(6bu) Porous Materials: A Unique Platform for Separations and Catalysis

Metal-organic frameworks (MOFs) and porous organic polymers as solid-state adsorbents have advanced significantly during the last two decades on account of their high surface areas and pore volumes, chemical and thermal stabilities, and the flexibility in their design and composition. Such features render these materials attractive and promising alternatives over traditional adsorbents in applications including gas storage, gas separations and capture, and catalysis. For instance, in order to facilitate the widespread use of alternative energy sources, new materials that can store large quantities of energy needs to be developed. Highly efficient and selective adsorption of contaminants at vanishingly low concentrations is also a significant environmental and industrial challenge that requires the discovery of solid-state adsorbents with high affinities. In the field of catalysis for energy-related conversions, there is a necessity to develop platforms that can achieve selective transformations in a level that biological systems accomplish. In order to address these challenges, MOFs and porous polymers have the potential to provide the desired combination of structural and chemical composition; therefore the fundamental understanding of structure-property relationship in these materials is highly important in identifying the next-generation materials in energy research.
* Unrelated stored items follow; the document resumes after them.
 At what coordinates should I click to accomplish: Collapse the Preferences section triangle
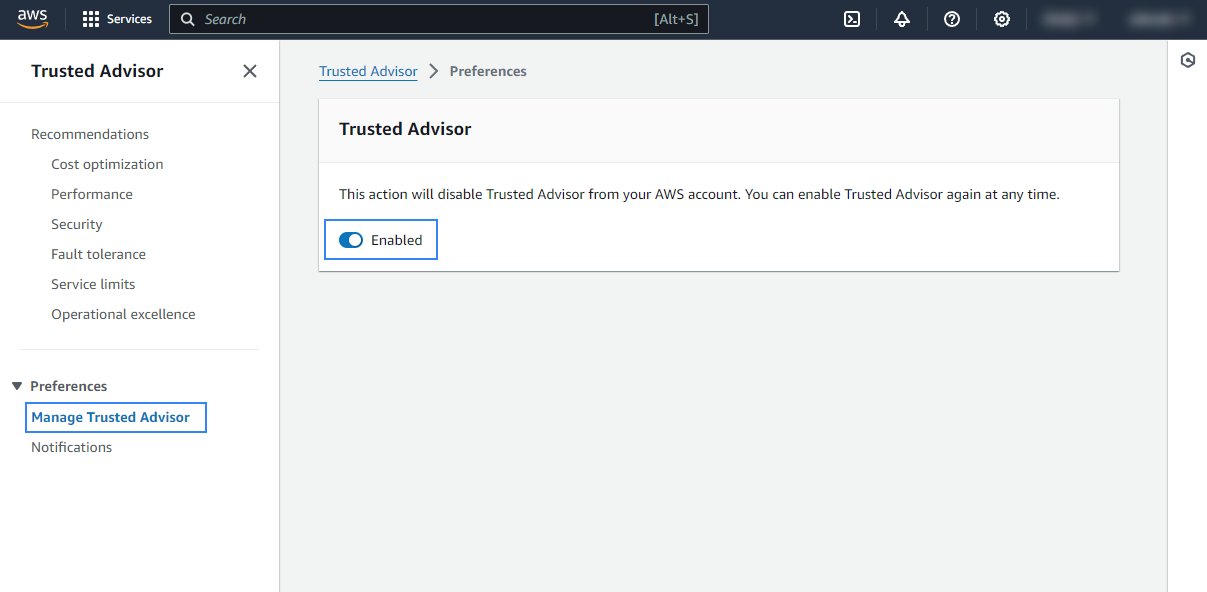[17, 386]
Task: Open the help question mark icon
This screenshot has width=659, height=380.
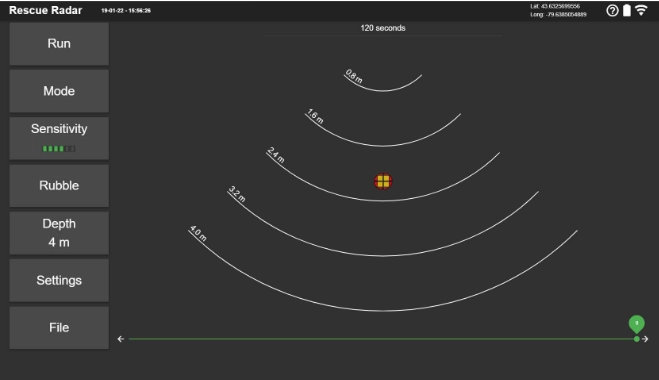Action: point(612,11)
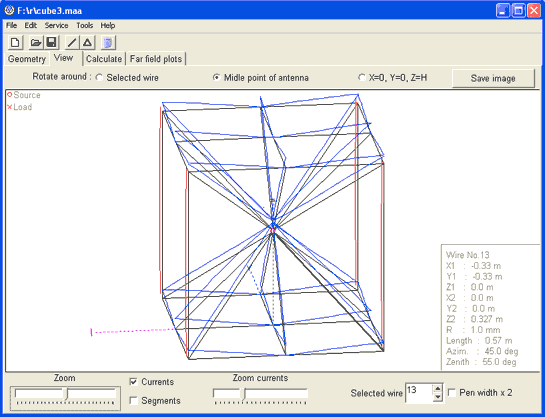
Task: Decrease the selected wire number with down arrow
Action: pyautogui.click(x=438, y=397)
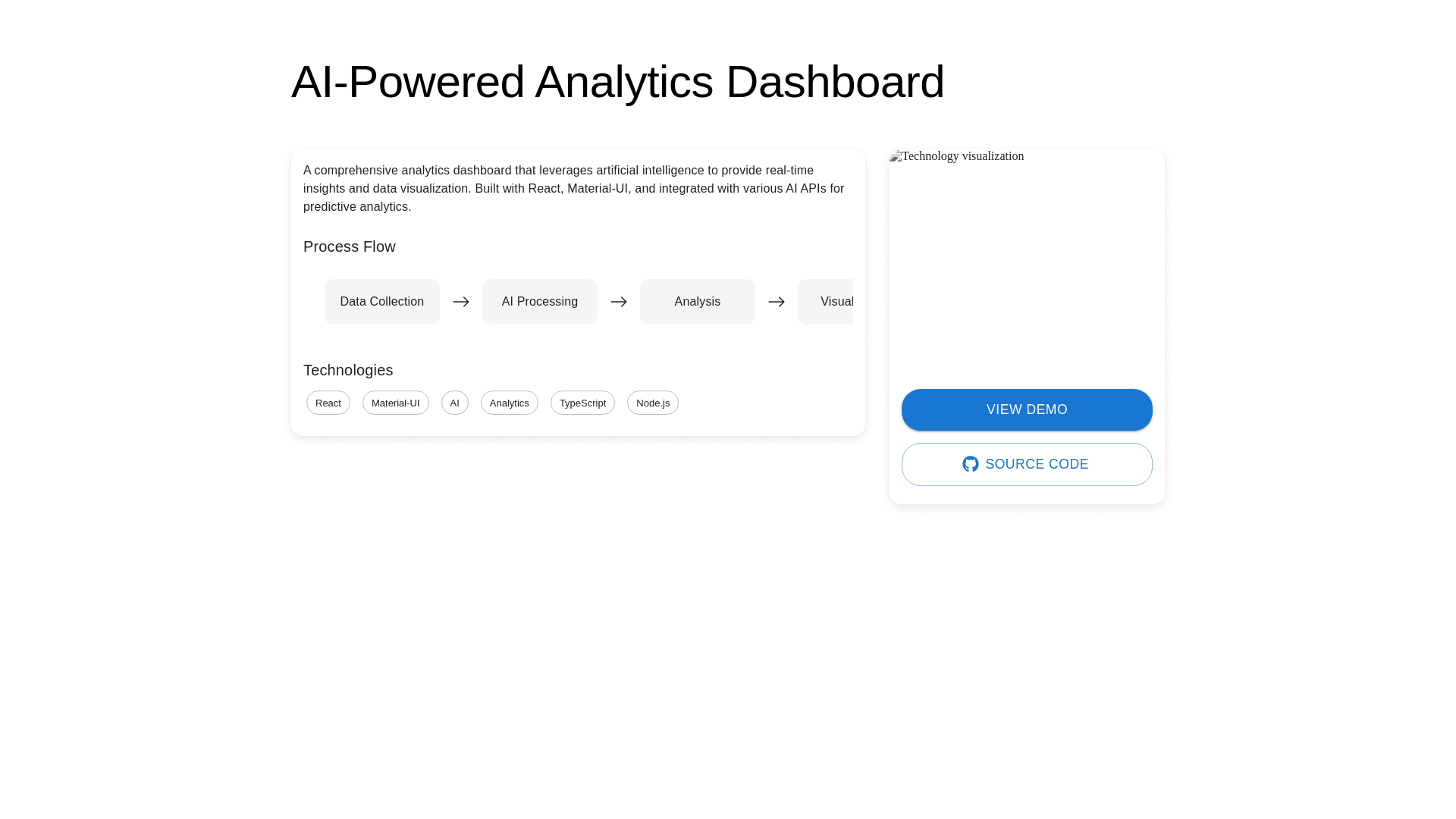Click the TypeScript chip
1456x819 pixels.
[x=582, y=403]
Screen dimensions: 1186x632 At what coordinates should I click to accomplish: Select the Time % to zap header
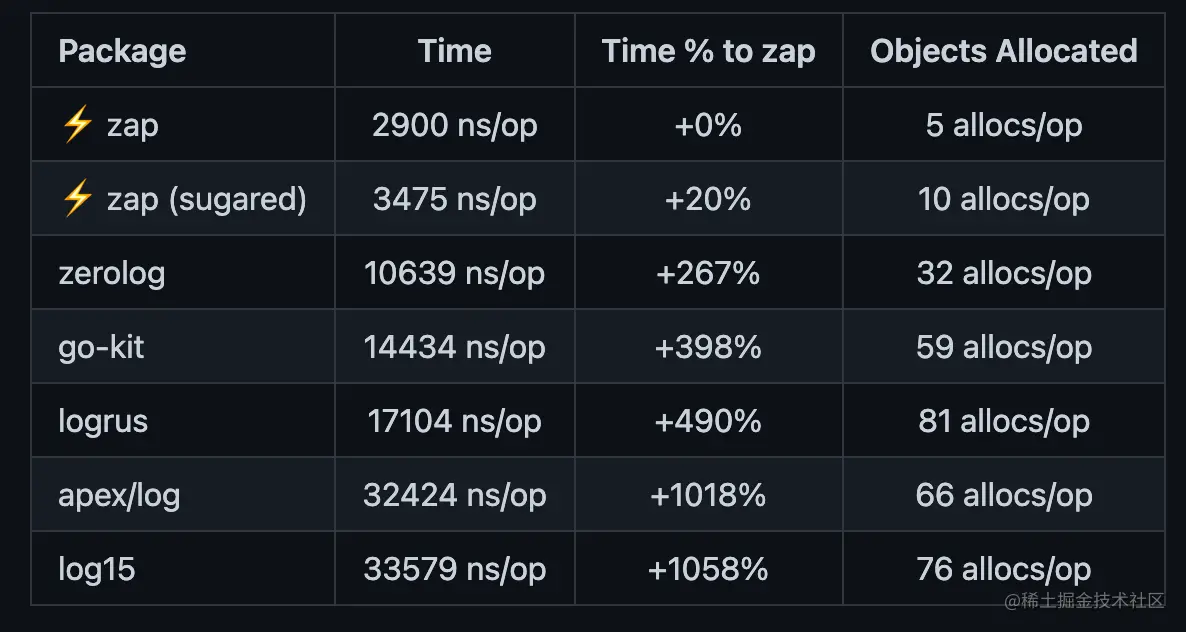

In this poster, I will present an overview of my efforts during my graduate and postdoctoral studies towards developing and understanding functional materials at the molecular and macromolecular level. My graduate research focused on the chemistry of mechanically interlocked molecules, which provided a platform to investigate the properties of molecular species, i.e., radical dimers, in confined environments, and also their incorporation into a range of integrated systems to develop functional materials. Moving from the self-assembled systems at the molecular level to the ones at the macromolecular level, my postdoctoral studies have so far involved the development of porous materials for applications such as natural gas storage, hydrocarbon separations, and the removal of toxic contaminants from air and in solution. Developing new organic/inorganic synthetic strategies to make these materials and tools to investigate their performance have been the central theme of my postdoctoral research.

My research interests lie primarily at the intersection of organic/inorganic synthesis, physical chemistry, and materials science. In the future, my goal is to establish a research program focusing on (i) the development of soft porous materials for the capture/separation of industrially, environmentally, and biologically relevant chemicals and (ii) the exploration of novel catalysis concepts by taking advantage of the unique structural features (e.g., tunable pore environment and chemical composition) of porous materials in order to produce fuels and chemical feedstocks in an efficient and selective manner. These initial endeavors will encompass areas of chemistry, materials science, and chemical engineering to synthesize, characterize, and evaluate the performance of such materials.